CAUTION: I linked the full size files to those two panoramas . . . one is 15MB, and the other is 17MB . . . big. If you click on either, the full size will open in a new window, and you can click on the picture to zoom in and out of various parts. Don’t do it unless you have a fast internet hook-up, or if you want to get a close look at the people.
Once back on the ship, we showered (sweaty, I was), sat on our balcony for a bit, and then sat on one of the decks (in the shade) looking out at the scene before us.
Now, I have to admit to being tempted to go for a swim . . . and then I thought of all the fish urine, fish poop, and human urine . . . and opted to drink my coffee and eat my doughnuts.
Here’s an overview of the shopping compound . . .
. . . and the point we had hoped to walk to, but opted to avoid the rocks . . .
. . . and of the pool area of the resort/shopping compound.

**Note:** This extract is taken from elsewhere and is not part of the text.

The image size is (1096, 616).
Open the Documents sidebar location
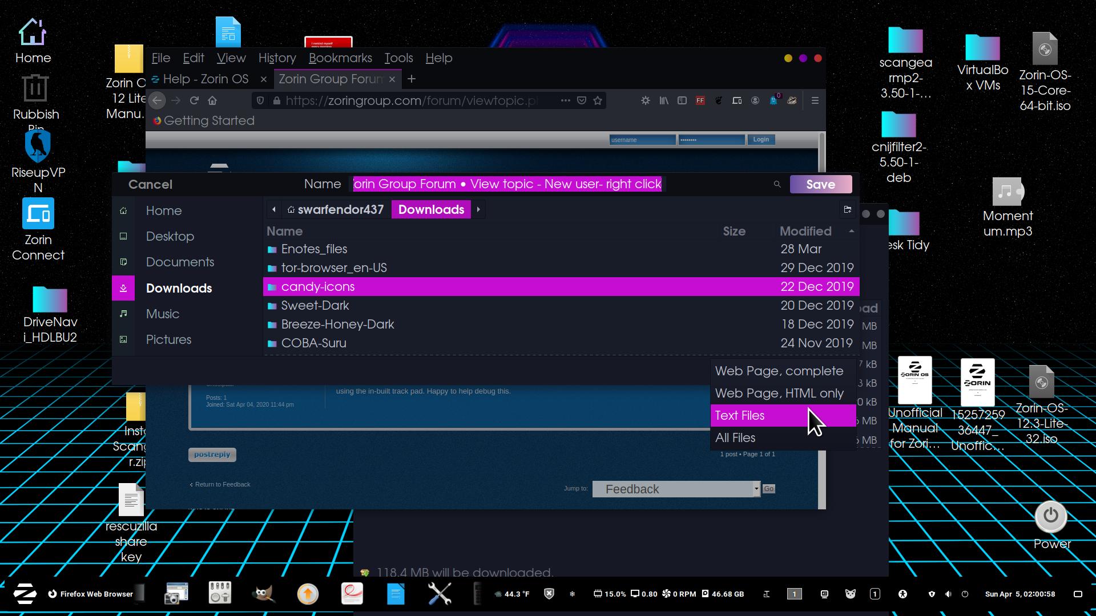tap(180, 262)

You can see a fair amount in those photos . . . but now let’s try the 400mm f/4.5-5.6 lens . . .
These are not crops . . . that’s the pictures as taken (plus post processing). You can go to SmugMug for the full size ones. I love that lens.
I continued snapping away from the ship . . .
Yup! . . . horses. A guy was selling rides on the beach. Personally, I don’t like the idea of horses on the beach . . . they tend to crap a lot.
That’s the wreck we had gone to see.
I could not figure out what those things were . . . inflatable climbing walls for the swimmers, and a trampoline. Neat.
This next thing also looked like fun . . .
. . . except to me it looks like it could easily flip.
Here’s shots of the wreck . . . with people on board.
A shot of the airport . . .
In the far background you can see their historical lighthouse (aren’t all of them historical?)
And a few more shots of the beach, including the guy with the horse; first walking, and then riding.
. . . and another thing I would not do . . .
I would do this . . .
A convoy of ATVs out exploring parts of the island.
Soon it was time for the ship to leave . . . right at sunset. I did not do much to these photos; almost as they came from the camera.
The camera meters on the sun, and the surrounding gets darkened . . . much like our own eyes. This is fairly close to what it looked like.
As we began to leave, I snapped a few shots of different angles of the wreck. Understand, it was after sunset, and the 400mm lens is pretty slow. I first shot at ISO 3200, and then ISO 6400.
And that, dear readers, was Grand Turk. We were now heading back to Ft. Lauderdale, all but 80-90 passengers or so would disembark, and then we would head off for the second leg of our cruise.
But first, we would have a full day of sailing, and another amazing sunset. But that’s a tale for another post.